Receta 3: Ensalada fría de soja
Hidrate la salsa de soja, escúrrala bien y mézclela con tomates, pepino, cebolla morada, aceitunas y un chorrito de aceite de oliva y limón. Es una opción rápida y refrescante para los días calurosos.
Indicaciones para su uso adecuado
La salsa de soja texturizada es segura para casi todo el mundo, pero hay algunas cosas que debe tener en cuenta. Siempre hidrátela antes de consumirla; nunca la use seca, ya que puede ser difícil de digerir. La proporción ideal es 1 parte de salsa de soja por 1,5 partes de agua caliente. Después de hidratarla, escúrrala bien para eliminar el exceso de líquido y evitar que pierda su sabor.
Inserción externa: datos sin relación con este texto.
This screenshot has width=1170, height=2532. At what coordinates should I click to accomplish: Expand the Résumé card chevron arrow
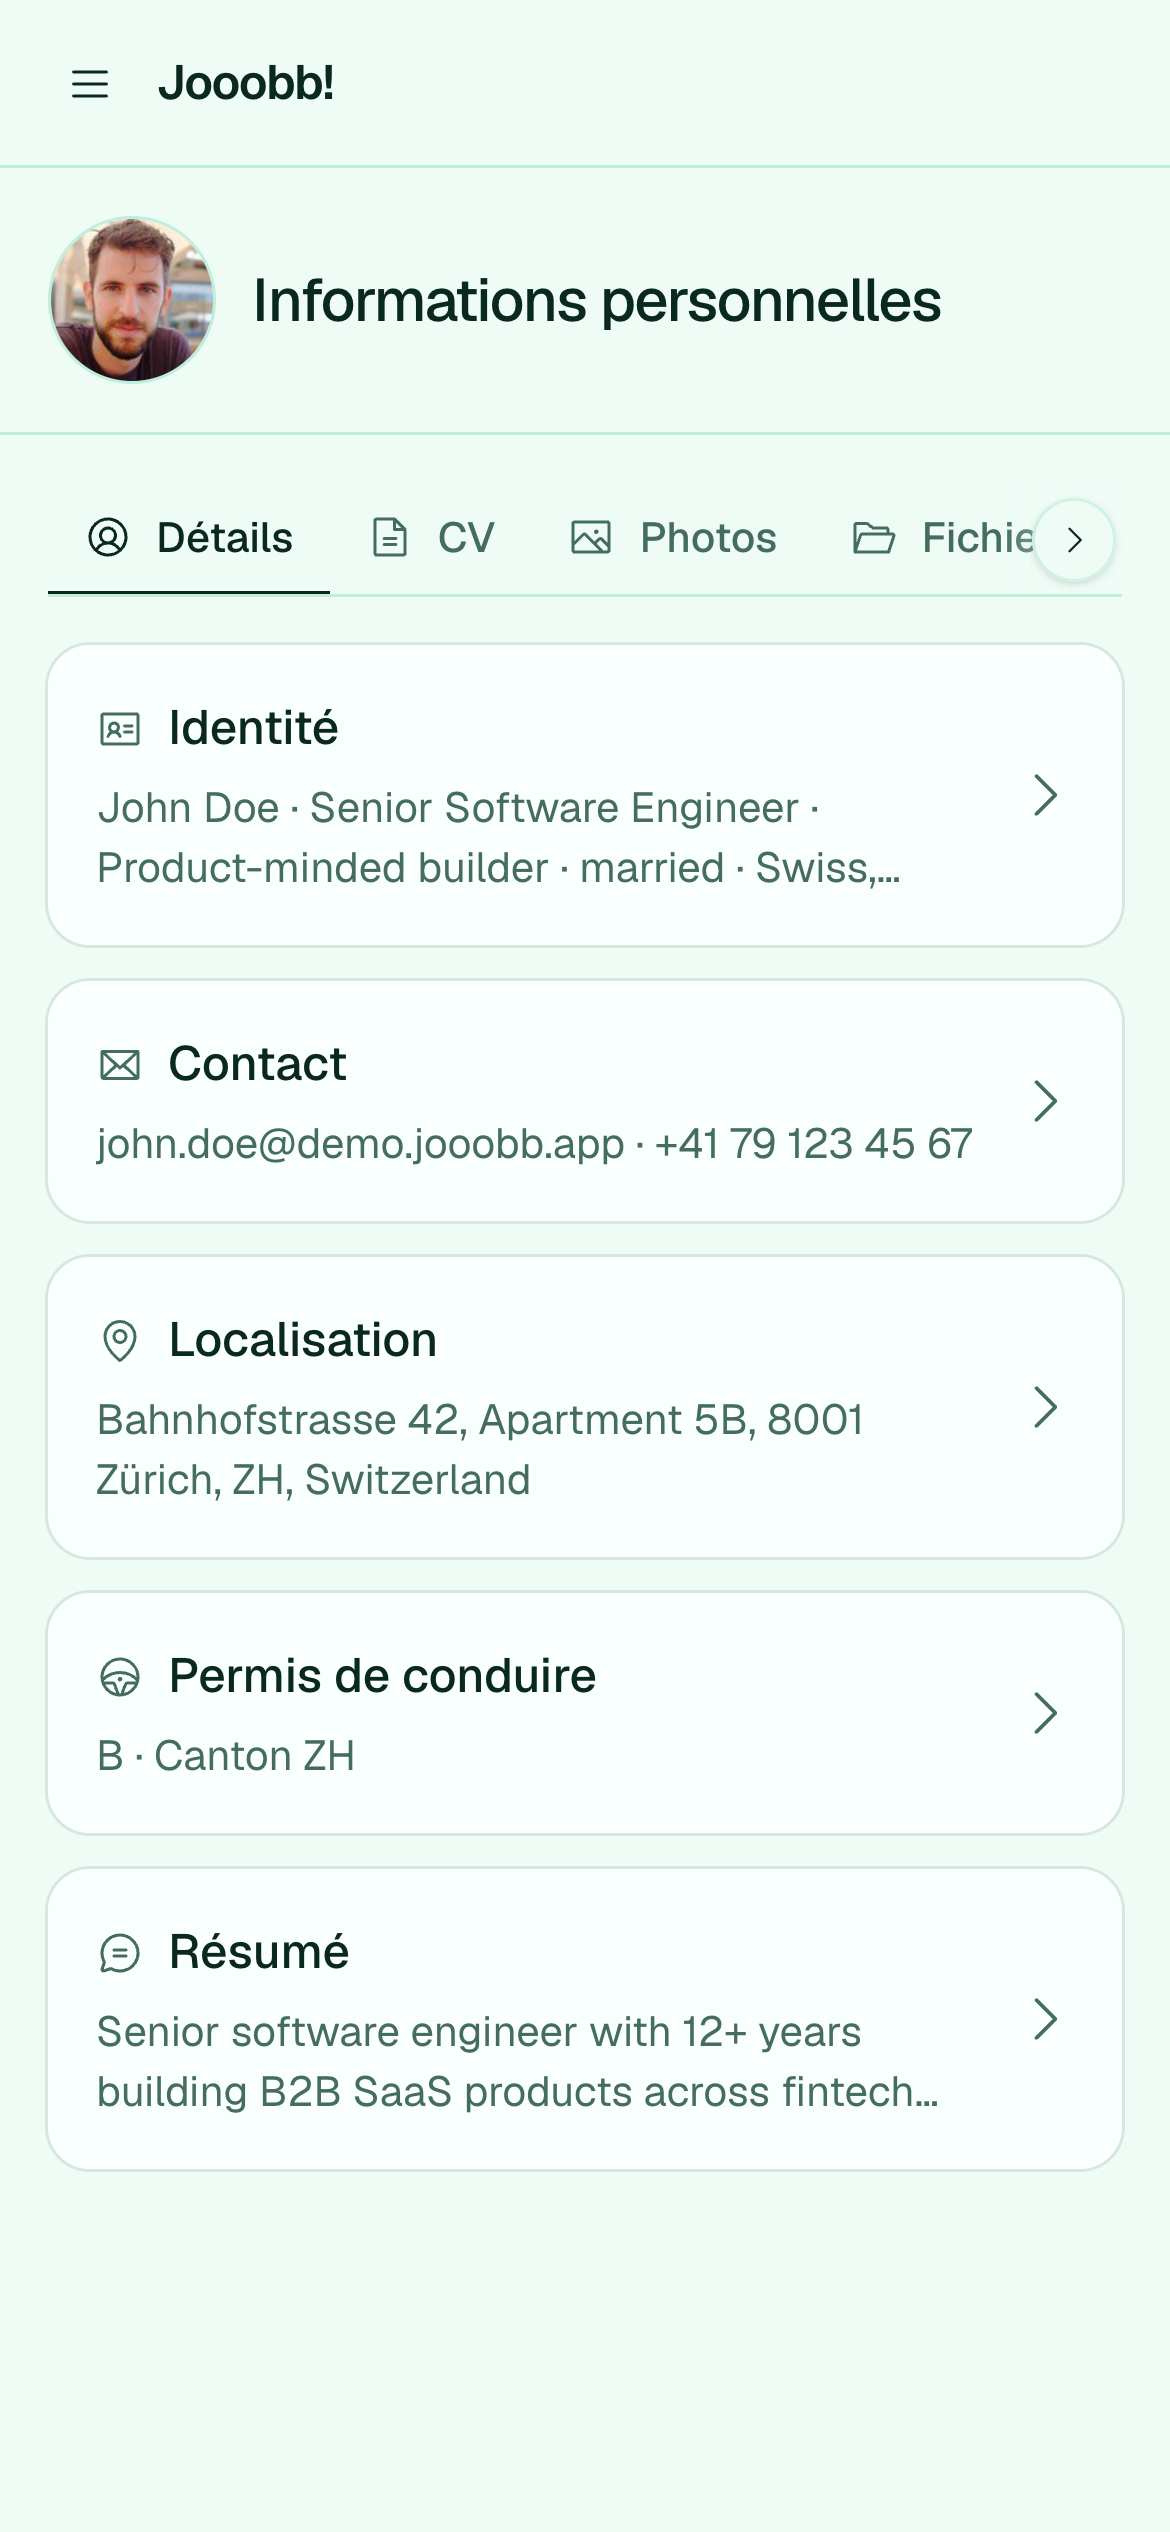[x=1045, y=2019]
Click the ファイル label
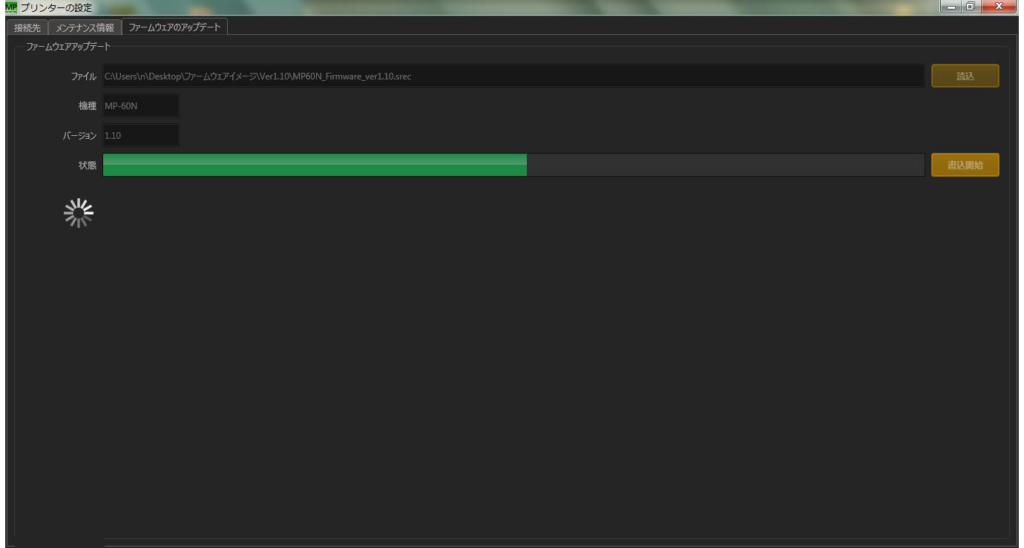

Si toma medicamentos para la tiroides, consulte a su médico antes de consumir soja con regularidad, ya que puede interferir con la absorción del medicamento. Comience con porciones pequeñas (media taza al día) y aumente gradualmente para que su cuerpo se acostumbre. Y lo más importante: combina esta alimentación con ejercicios de fuerza, aunque suaves, como subir escaleras o hacer zancos. La proteína por sí sola no hace milagros; necesitas mover el cuerpo para que los músculos se activen y crezcan. Así, tus 60 serán solo el comienzo de una nueva etapa llena de energía.